In the past year, 39% of LGBTQ+ youth seriously contemplated suicide, according to The Trevor Project; that figure jumps to 46% for transgender and nonbinary youth. Online access to mental health and supportive resources is not just important for youth well–being but can also be lifesaving for children’s physical safety.
Despite this, policymakers and social media platforms have threatened to curb access to these same resources that are protecting LGBTQ+ youth health and well-being. A leaked internal budget document from the Department of Health and Human Services (HHS) reveals plans to cut funding for LGBTQ+ youth resources on the national suicide hotline by October. The service for LGBTQ+ youth has responded to nearly 1.3 million calls and messages since its launch in 2022.
For months in late 2024, Meta blocked teen accounts from accessing search results that included LGBTQ+-related hashtags, including #gay, #lesbian, #trans, and #queer, flagging the results as “sexually explicit content.” While these restrictions were reversed after journalists reached out to the company, the algorithmic suppression of LGBTQ+ content online can make it more difficult for LGBTQ+ youth to find these resources and community online. These restrictions can seem especially targeted as algorithms block LGBTQ+ content while still allowing graphic and violent content to appear on teen accounts without similar restrictions.
What could an inclusive children’s online safety law look like?
As we reflect on the conclusion of Pride Month across the U.S., the difficult question remains: How can lawmakers protect children online without endangering identity-affirming spaces for LGBTQ+ youth? Solutions such as creating opt-in digital environments designed with youth safety in mind—rather than relying on blunt content filters—and enacting stronger protections against addictive game mechanics could help give children and teens greater agency over their online safety.

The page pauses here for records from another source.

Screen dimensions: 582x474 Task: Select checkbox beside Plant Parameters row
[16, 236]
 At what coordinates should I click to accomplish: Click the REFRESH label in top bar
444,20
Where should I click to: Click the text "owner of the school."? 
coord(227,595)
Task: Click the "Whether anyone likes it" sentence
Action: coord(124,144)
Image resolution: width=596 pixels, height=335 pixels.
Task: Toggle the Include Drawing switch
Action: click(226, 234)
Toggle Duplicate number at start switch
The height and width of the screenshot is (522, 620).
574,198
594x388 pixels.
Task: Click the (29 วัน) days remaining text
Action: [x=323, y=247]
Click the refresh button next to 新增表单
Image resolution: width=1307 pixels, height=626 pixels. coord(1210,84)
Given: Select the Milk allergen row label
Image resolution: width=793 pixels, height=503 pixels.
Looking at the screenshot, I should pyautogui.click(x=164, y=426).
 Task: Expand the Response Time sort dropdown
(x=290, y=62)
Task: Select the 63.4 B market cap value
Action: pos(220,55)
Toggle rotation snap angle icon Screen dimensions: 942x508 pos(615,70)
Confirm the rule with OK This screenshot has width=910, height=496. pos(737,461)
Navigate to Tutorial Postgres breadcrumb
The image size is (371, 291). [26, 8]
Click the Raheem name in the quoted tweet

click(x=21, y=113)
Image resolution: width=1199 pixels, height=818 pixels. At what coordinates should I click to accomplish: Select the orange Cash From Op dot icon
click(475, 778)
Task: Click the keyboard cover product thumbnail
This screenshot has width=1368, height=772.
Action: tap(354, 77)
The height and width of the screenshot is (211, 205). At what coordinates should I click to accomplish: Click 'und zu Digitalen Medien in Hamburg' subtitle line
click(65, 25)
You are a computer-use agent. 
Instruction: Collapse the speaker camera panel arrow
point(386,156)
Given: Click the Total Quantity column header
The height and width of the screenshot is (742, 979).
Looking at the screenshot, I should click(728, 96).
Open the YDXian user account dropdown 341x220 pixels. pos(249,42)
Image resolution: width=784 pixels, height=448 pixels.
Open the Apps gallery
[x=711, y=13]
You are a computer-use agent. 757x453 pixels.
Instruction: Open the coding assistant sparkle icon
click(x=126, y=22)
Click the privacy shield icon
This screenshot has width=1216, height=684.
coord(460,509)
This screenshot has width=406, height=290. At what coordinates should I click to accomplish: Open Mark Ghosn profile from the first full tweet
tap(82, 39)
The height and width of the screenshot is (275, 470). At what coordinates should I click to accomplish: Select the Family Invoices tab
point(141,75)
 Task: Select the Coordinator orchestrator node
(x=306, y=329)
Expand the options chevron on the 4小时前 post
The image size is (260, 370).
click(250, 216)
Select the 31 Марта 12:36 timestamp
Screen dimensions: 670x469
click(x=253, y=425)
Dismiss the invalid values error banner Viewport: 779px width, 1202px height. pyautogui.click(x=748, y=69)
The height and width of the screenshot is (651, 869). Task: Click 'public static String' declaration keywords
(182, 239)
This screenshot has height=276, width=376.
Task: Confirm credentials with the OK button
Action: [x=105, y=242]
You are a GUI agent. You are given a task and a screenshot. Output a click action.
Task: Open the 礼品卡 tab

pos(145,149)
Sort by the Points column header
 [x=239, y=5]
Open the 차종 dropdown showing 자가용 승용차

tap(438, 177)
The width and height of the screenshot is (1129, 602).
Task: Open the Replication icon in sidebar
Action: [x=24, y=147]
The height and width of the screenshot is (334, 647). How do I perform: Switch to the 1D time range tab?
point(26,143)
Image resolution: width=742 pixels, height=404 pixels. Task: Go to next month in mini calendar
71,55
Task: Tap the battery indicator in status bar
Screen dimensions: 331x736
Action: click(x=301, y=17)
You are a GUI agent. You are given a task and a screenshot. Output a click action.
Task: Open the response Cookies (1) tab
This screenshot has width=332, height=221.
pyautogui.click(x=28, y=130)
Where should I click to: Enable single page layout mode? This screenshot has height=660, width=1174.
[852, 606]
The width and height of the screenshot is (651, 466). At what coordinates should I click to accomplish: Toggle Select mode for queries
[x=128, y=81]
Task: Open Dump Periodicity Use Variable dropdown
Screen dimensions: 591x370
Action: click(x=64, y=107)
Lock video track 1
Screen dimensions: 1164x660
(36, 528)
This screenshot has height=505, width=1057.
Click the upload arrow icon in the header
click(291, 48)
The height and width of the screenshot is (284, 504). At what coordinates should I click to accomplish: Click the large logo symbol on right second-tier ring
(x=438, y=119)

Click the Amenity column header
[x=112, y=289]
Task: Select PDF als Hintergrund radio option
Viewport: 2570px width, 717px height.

Many concerns around these bills hinge on the potential for censorship through content-related restrictions (even around promotion or demotion of certain content in algorithms and not the content itself). Lawmakers should take caution to narrow definitions of harm to avoid unintended consequences for online content.
Ultimately, any policy that regulates content must anticipate how it might be interpreted by courts, platforms, and enforcement agencies. The conservative application of ambiguous language can lead to de facto censorship and withdrawal of services, as seen when Planned Parenthood reduced offerings in states where abortion remained legal, citing legal ambiguity and litigation costs.
Instead of writing around LGBTQ+ rights, lawmakers should proactively include explicit protections for communities that may be harmed by new legislation. They should clearly state the aim of these bills—such as being “content neutral—to prevent courts from misinterpreting their original intent. The challenges LGBTQ+ youth face are often shared by other vulnerable young people seeking support, not condemnation, online.
If the goal is to create a safer internet for all young people, including LGBTQ+ youth, then policies must protect—not erase—the spaces where they learn, connect, and express themselves.